The Oregon landscape has been shaped by plate tectonics and millions of years of volcanic activity. Oregon can be divided into the following nine geologic provinces, each with outstanding geologic scenery.
The heavily vegetated, elongated Coast Range province has a varied geologic history. Its basement was formed by a volcanic island chain that collided with North America about 50 million years ago. The ancient volcanoes form many of the scenic headlands along the coast, and the sediments that have accumulated around them contain marine fossils that help unravel the area’s complicated geologic story.
This province consists of four north-south-trending belts of metamorphic and igneous rocks that formed in an oceanic setting and subsequently collided with the North American continent about 150 million years ago. Complexly folded and faulted rocks are bounded by belts of sparsely vegetated bands of serpentinite. Oregon Caves National Monument lies within an enormous fault-bounded block of marble. The historic gold-rush town of Jacksonville remains today as evidence of the area’s colorful gold-mining history.
Between 14 and 16 million years ago, "fissure" volcanic eruptions in eastern Washington, eastern Oregon, and western Idaho produced enormous volumes of molten Columbia River basalt that flowed like water west into the Deschutes-Columbia Plateau province in eastern Washington and northeastern Oregon, with some lava continuing to flow as far west as the Pacific Ocean via the ancestral Columbia River valley. As the basalt cooled and congealed, it formed the columnar cliffs that dominate the landscape today. Erosions by the Columbia River has exposed a particularly spectacular sequence of these rocks in the Columbia River Gorge on Oregon’s northern boundary.
The Willamette Valley province forms a catch basin between the Coast Range and the Cascades. The sediments collected into this basin record multiple Ice Age floods that originated in Montana, poured through the Cascades (via the Columbia River), and backed up in the valley before eventually draining to the Pacific Ocean..
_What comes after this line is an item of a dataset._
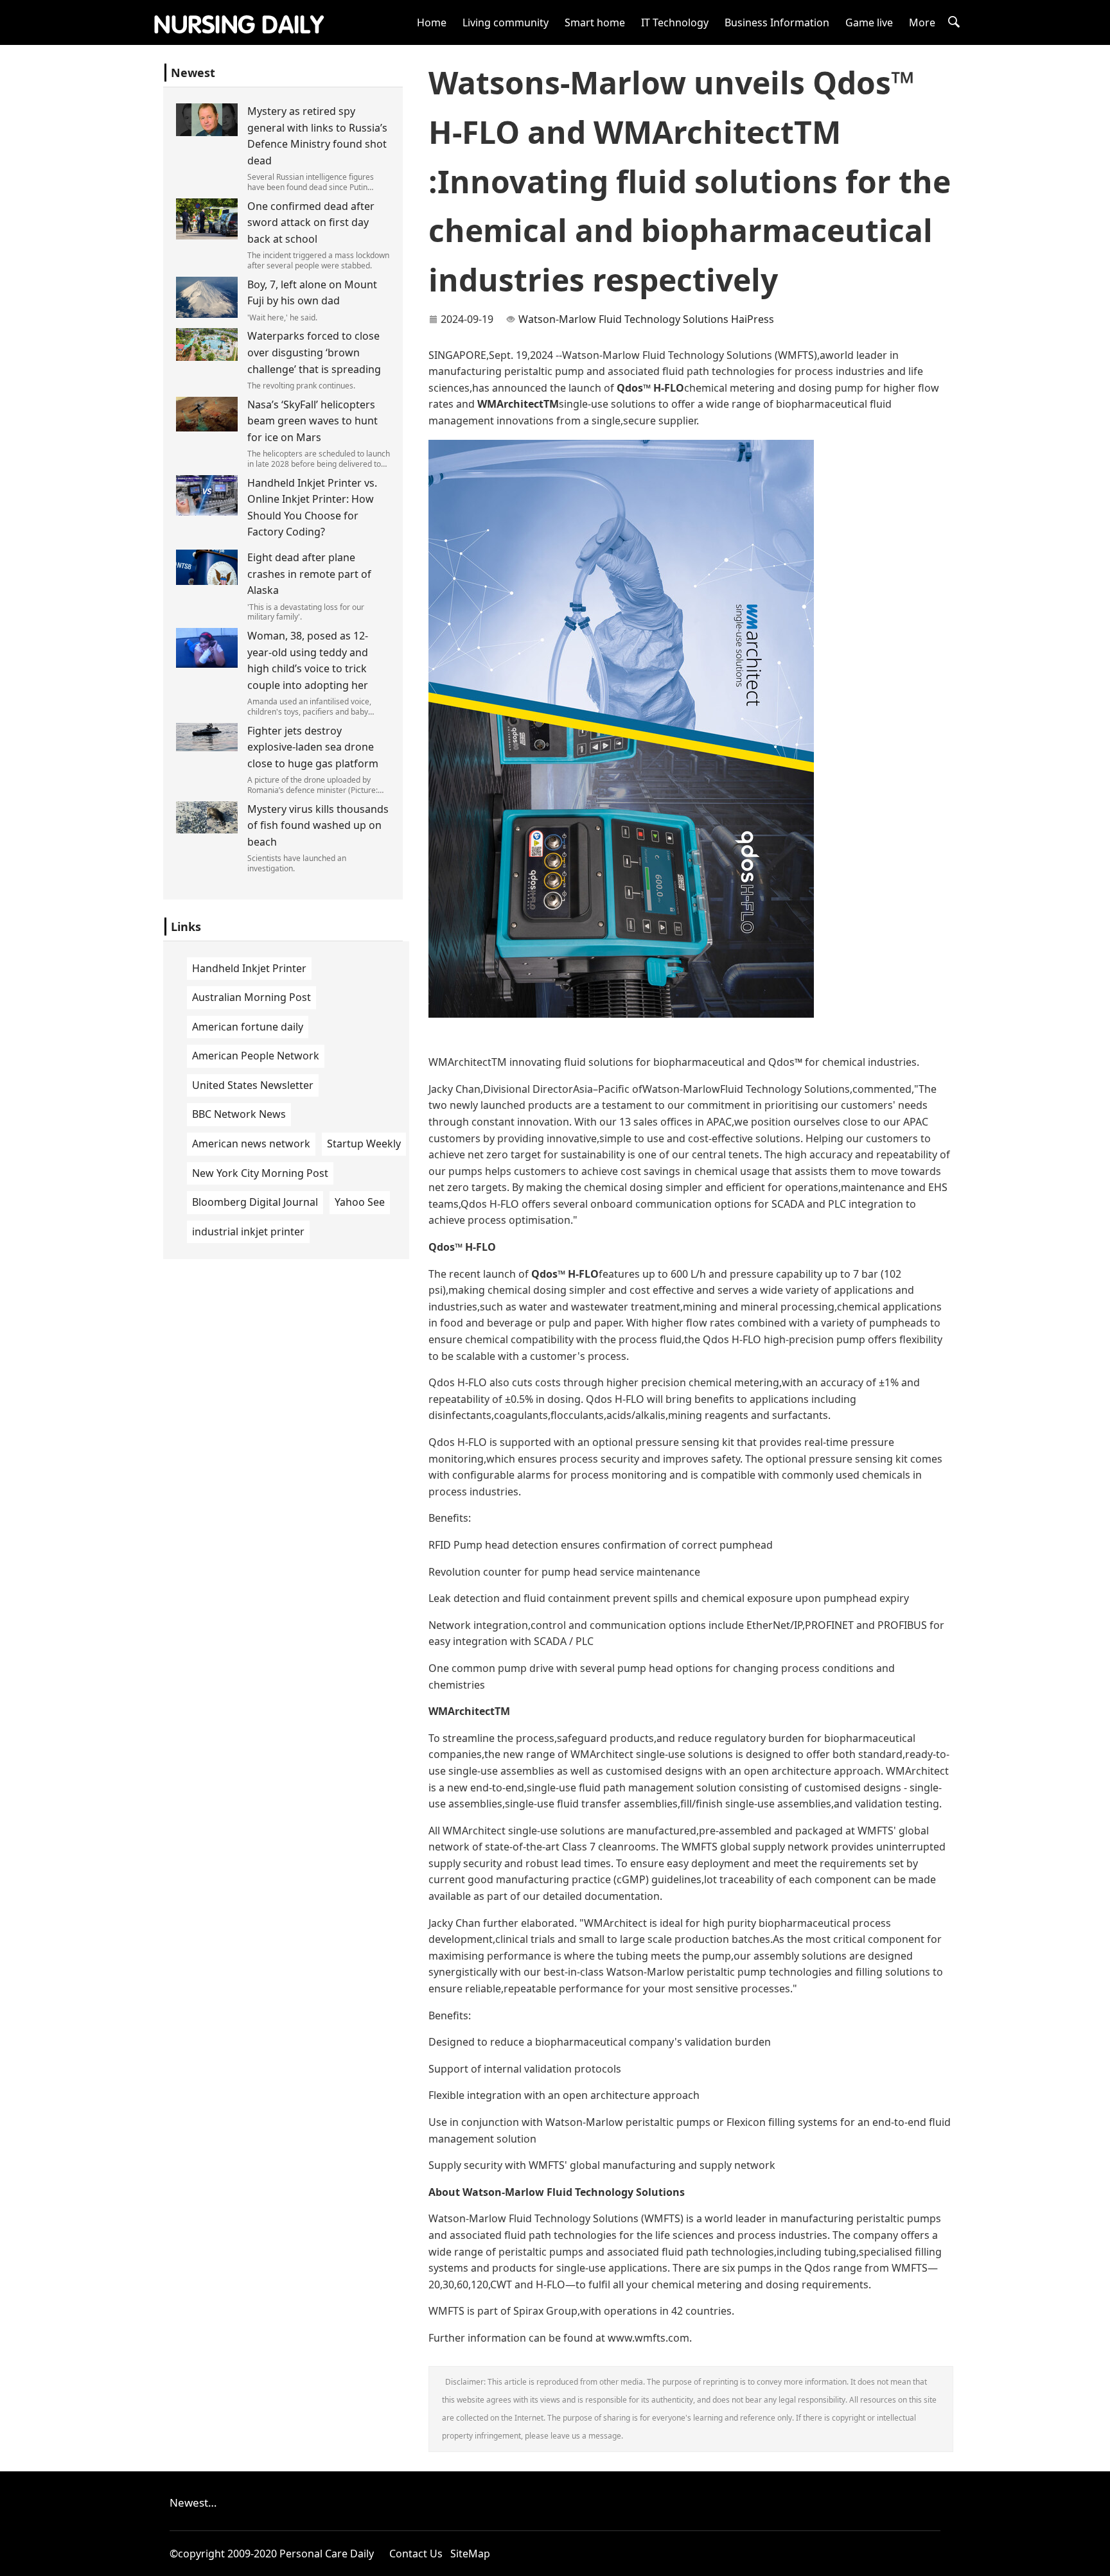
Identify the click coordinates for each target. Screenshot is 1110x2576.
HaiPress (752, 319)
This area is made up of separate "exotic terranes," areas that were created elsewhere and scooped up by North America as it moved west toward the Pacific. Fossils found in this province reveal their foreign origins. Placer and lode gold mines were active here in the past, and towns such as John Day and Baker City, together with the Sumpter gold dredge, are vivid reminders of the Blue Mountains gold mining heritage.
Basin & Range and Owyhee Uplands
Both lie in a region that has been stretched, or extended, almost 100 percent from its original width in the last 10 million years. Evidences of this extension are massive fault block mountains such as Steens and Hart Mountains, with intervening basins containing such features as the Alvord Desert and Lake Abert. Intense volcanic and hot spring activity over millions of years has produced fine-grained gold deposits and jasperoids that are prized by rock hounds. The Owyhee Uplands gets its strange name from a group of Hawaiian trappers who got lost and died in the region in 1818.
High Lava Plains
This area has some of the most recent faulting and youngest volcanic activity in Oregon. Well-preserved in a high desert climate, volcanic features stand out about the plains.
The Cascade province is actually made up of two volcanic regions, the older, broader, and deeply eroded Western Cascades and the dominating, snow-capped peaks of the younger, more easterly volcanoes of the High Cascades, such as Mount Hood, Mount Jefferson, and the Three Sisters (North, Middle, and South Sister). Another High Cascade peak, Mount Mazama, was destroyed about 6,800 years ago by a catastrophic eruption that left a deep caldera later filled by what is now Crater Lake.